Aujourd’hui Clément avec son vécu maritime multifacettes s’est convaincu de prendre le départ, mais il continue dans son questionnement. "Je ne sais pas pourquoi je suis revenu en France il y a vingt ans, mais là j’ai l’impression de commencer à comprendre. J’ai l’impression d’être tracté, j’enchaîne les choses, je reste positif. Réussir le Vendée en le terminant ça sera une première réponse."
 
Lors du départ le 8 novembre
 

Prudence est mère de sureté

Depuis le départ du 8 novembre, Clément Giraud avance prudemment avec son monocoque, il essaie d’être cohérent à bord et ne force pas trop sur la machine. Même si parfois il y a des petits plaisirs avec des petites pointes à plus de 20 nœuds, il prend encore le temps d’étudier les choses. Détail important son équipe a changé la quille et les safrans avant de partir.

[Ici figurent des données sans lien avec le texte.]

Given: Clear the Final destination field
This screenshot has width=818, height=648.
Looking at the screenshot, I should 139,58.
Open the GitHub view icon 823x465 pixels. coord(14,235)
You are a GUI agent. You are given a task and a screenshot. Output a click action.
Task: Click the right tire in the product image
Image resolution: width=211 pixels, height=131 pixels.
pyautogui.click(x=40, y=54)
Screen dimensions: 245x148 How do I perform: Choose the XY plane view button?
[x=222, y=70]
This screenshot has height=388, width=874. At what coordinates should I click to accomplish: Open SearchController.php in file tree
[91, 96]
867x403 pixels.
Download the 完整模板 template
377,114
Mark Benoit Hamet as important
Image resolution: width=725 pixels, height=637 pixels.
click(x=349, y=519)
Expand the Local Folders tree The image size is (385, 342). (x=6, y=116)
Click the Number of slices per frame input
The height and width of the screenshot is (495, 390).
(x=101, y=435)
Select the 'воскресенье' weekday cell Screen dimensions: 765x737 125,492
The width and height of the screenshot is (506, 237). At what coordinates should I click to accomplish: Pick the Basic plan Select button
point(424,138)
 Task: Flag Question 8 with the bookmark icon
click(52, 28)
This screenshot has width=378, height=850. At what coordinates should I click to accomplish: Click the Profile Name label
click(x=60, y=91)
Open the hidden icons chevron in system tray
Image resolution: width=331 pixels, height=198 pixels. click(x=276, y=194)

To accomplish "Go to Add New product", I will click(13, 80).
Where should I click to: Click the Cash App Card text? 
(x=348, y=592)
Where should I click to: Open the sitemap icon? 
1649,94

Joint à la vacation téléphonique de ce mercredi 18 novembre, il se confie : "Les larmes ont été versées, le stress du départ est passé, nous voilà en mer. J’ai passé la tempête de la première semaine, mais j’ai payé super cher mon bord de recalage des premiers jours. J’apprends à slalomer entre les systèmes sur la météo, parfois je fais des petites erreurs mais je progresse. J’ai la sensation d’être à l’école, il faut être indulgent avec soi-même car quand tu ne l'es pas, tu n’es plus lucide et des choses énormes peuvent te passer sous ton nez. Mais j’apprends à tous les niveaux et c’est génial."
 

"Se grenn’ diri ka fé sak diri" dit un proverbe antillais, toutes vos petites actions mises bout à bout vont finir par faire un gros truc. C’est ma devise.

Clément Giraud



Et le classement là-dedans ? Ce n’est pas son objectif pour le moment, le but est de finir ce tour du monde : "J’ai arrêté de regarder le classement ça me minait le moral, je ne veux pas savoir où j’en suis, je verrai ça plus tard, la route continue. Au début je ne réalisais pas encore que je faisais le Vendée car j’étais encore sur le format 15 jours en mer dans ma tête. Là c’est vraiment parti, je me suis dit Clem t’es sur le Vendée "
 
son destin à l'horizon

Cette fois Clément Giraud est bien décidé à revenir, une fois parti au large faire le tour de la planète. Comme pour exorciser ses mauvais souvenirs de petit garçon en planche à voile. Mais surtout le marin fêtera dignement ses 40 ans à bord de son monocoque Compagnie du Lit-Jiliti , sans doute avec un peu de rhum, le 11 décembre prochain.